The clinical evolution and negative result of microbiological and immunological tests conducted at the onset and during several of the episodes excluded other entities which could mimic these symptoms.

There is no clear consensus regarding treatment. During the initial outbreak, the patient was treated with ivMTP at high doses. Due to the severity of the outbreak and the incomplete response, she was subsequently treated with plasmapheresis and iv Ig, with marked clinical improvement.16,17 Treatment with azathioprine was established after the first relapse, following reports of good response to this drug.12,24,25 The outbreaks persisted, so it was switched to mycophenolate mofetil, useful in other autoimmune diseases including NMO and MS.25 This drug acts by inducing apoptosis of reactive T cells and decreasing humoral reactivity.26 The patient has remained asymptomatic for two and a half years.

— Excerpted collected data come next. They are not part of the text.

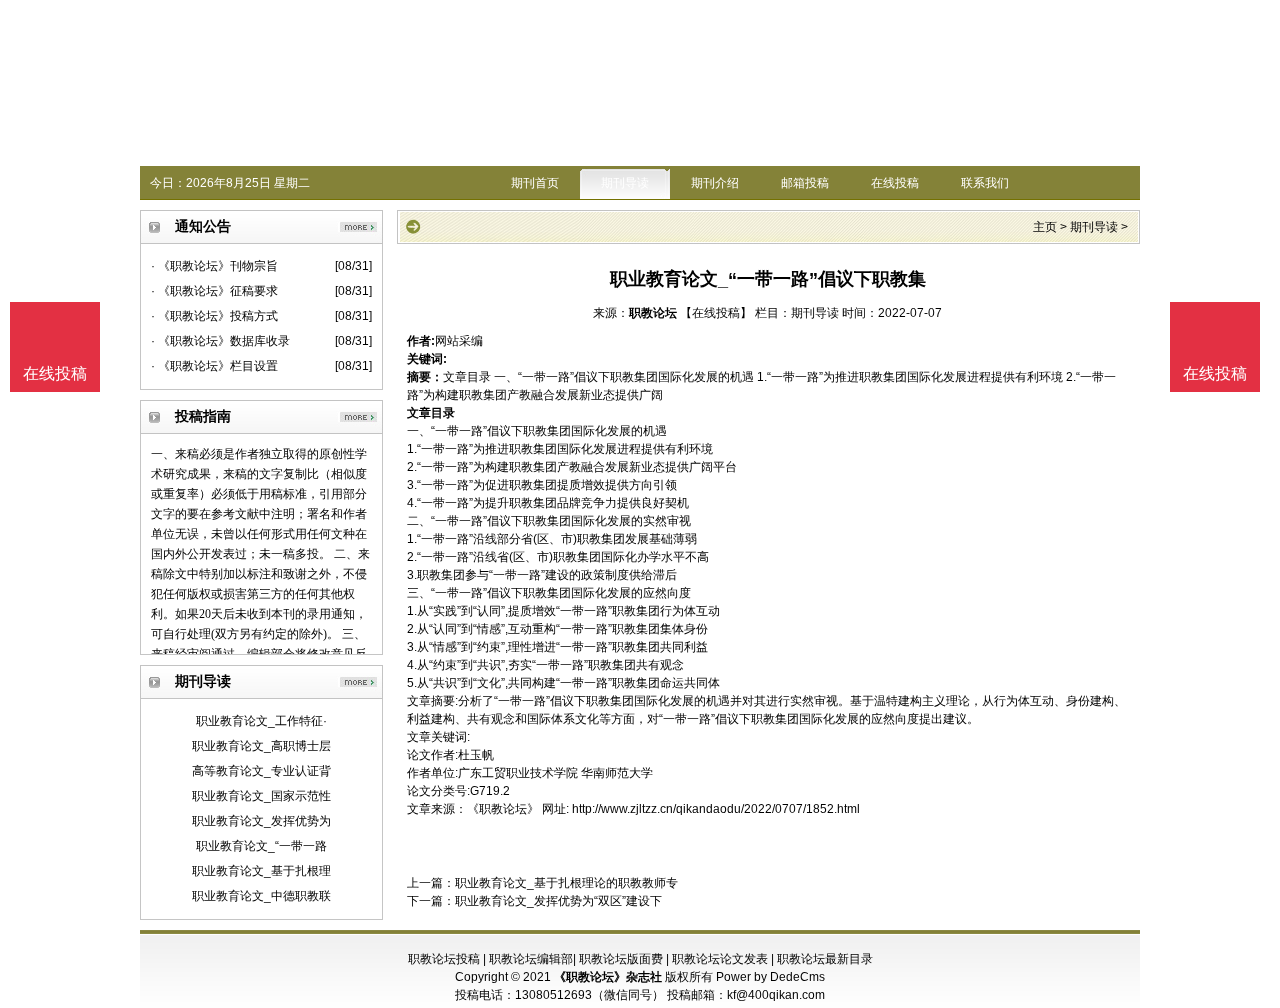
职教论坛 (653, 313)
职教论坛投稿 (444, 959)
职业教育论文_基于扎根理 (261, 871)
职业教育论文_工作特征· (261, 721)
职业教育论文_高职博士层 (261, 746)
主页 (1045, 227)
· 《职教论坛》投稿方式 (214, 316)
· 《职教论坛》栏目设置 (214, 366)
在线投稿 (895, 183)
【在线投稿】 (716, 313)
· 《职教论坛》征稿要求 (214, 291)
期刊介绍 (715, 183)
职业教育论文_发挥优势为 (261, 821)
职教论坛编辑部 (531, 959)
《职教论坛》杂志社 (608, 977)
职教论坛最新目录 (825, 959)
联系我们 (985, 183)
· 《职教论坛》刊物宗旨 (214, 266)
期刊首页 (535, 183)
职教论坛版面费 (621, 959)
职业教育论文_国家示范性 (261, 796)
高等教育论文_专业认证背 (261, 771)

Our study illustrates the observation that in certain cases of demyelinating diseases, diagnostic characterisation is not easy, despite the current criteria. We believe that our case presents clinical and radiological data matching both adult onset ADEM-R and an unusual form of NMO. The excellent medium-term prognosis with immunosuppressive therapy is more suggestive of a rare form of ADEM-R. Treatment with mycophenolate mofetil may be an alternative therapy for these patients.

This article has not been elaborated with any external financing.

The authors have no conflicts of interest to declare.